Comment oublier Over the Rainbow qui avait été une lecture qui serre le cœur et fait couler les larmes ? Avec Reverdir, Constance Joly revient explorer les zones sensibles de l’existence, cette fois du côté des femmes qui, arrivées à la cinquantaine, voient le monde tanguer. Et, comme toujours avec elle, c’est d’une incroyable justesse.

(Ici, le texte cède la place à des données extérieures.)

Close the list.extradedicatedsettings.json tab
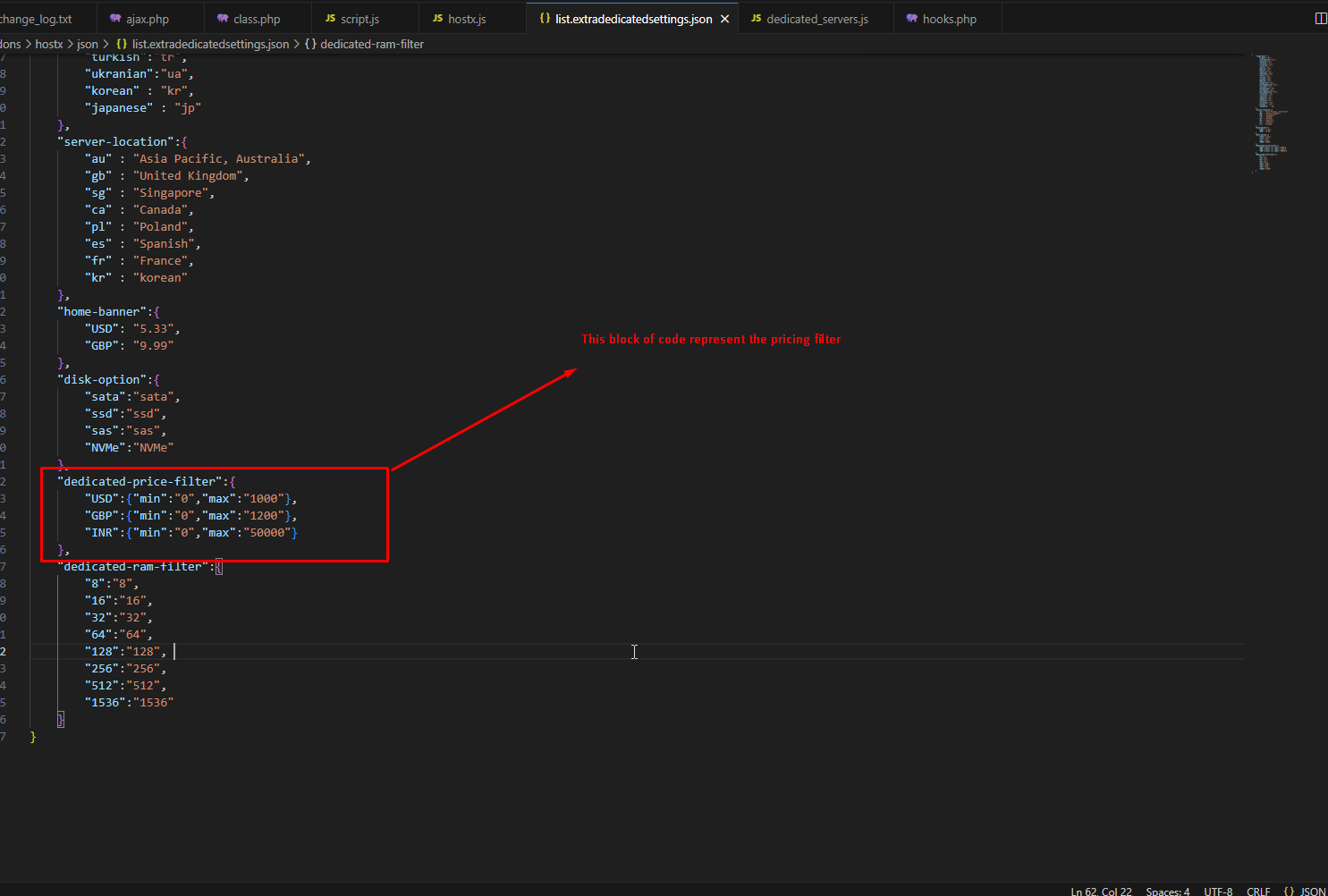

Elle nous parle d’une femme au tournant de sa vie, d’une mère qui s’efface lentement dans le brouillard de la maladie d’Alzheimer, d’une fille qui s’émancipe, pleine de vie et d’amour et d’un mari, compagnon de longue date, qu’elle choisit de quitter. Et cette question, que beaucoup de femmes se posent à cet âge : que reste-t-il de moi, une fois les rôles épuisés ? Comment redessiner les contours de son désir, de son identité, de sa liberté ? Constance Joly a ce don rare : celui d’écrire sans effets, mais avec une grâce évidente. Elle capte les hésitations, les élans, les renoncements, avec une délicatesse infinie. L’écriture fine, organique, empreinte de métaphores végétales qui tissent un fil souterrain tout au long du texte, murmure avec élégance, la possibilité d’autres voies. Elle nous tend un miroir doux, dans lequel on se reconnaît – dans le doute, dans l’envie d’ailleurs, dans la peur de décevoir, mais aussi dans cette force souterraine qui nous pousse à avancer, même cabossées.

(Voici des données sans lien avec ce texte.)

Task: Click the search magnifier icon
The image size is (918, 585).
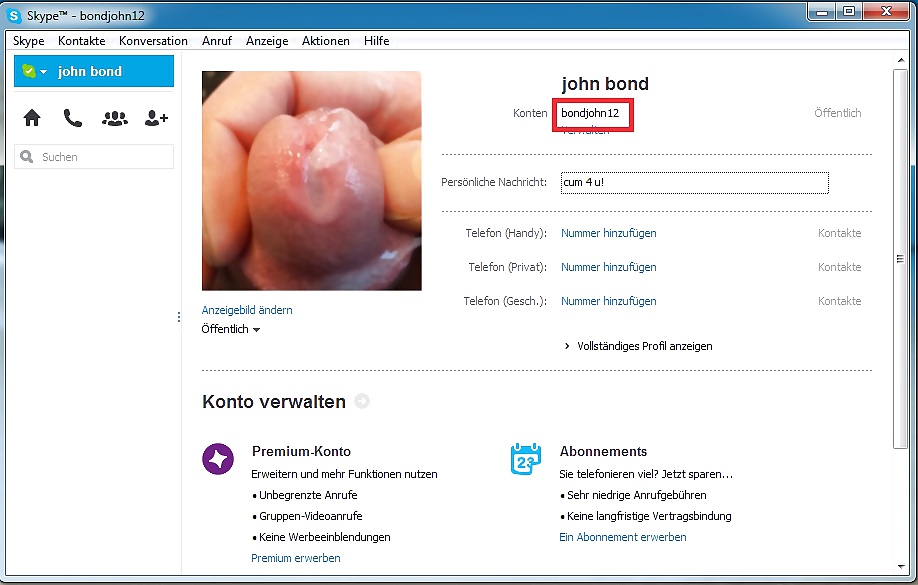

Ce roman n’est pas seulement celui d’une chute, mais d’un recommencement discret. Quand tout chancelle, quelque chose insiste à pousser. Un faisan empaillé, deux autrices aux yeux clairs, une amitié tenace au milieu du désordre : autant de signes fragiles mais tenaces d’une vie qui se réinvente. Entre corps qui se transforment et liens qui se déplacent, c’est surtout une histoire de ce qui renaît — même quand on croit que tout s’est tu. On ressort de Reverdir ému par cette femme qui vacille et se relève. Qui tombe amoureuse à nouveau, trébuche, se blesse, mais apprend, enfin, à écouter ce qui vibre en elle. À se choisir.
Constance Joly, une fois encore, touche en plein cœur. Et nous rappelle que le plus grand acte de rébellion – ou de tendresse – passé 50 ans, c’est peut-être simplement de s’autoriser à fleurir autrement.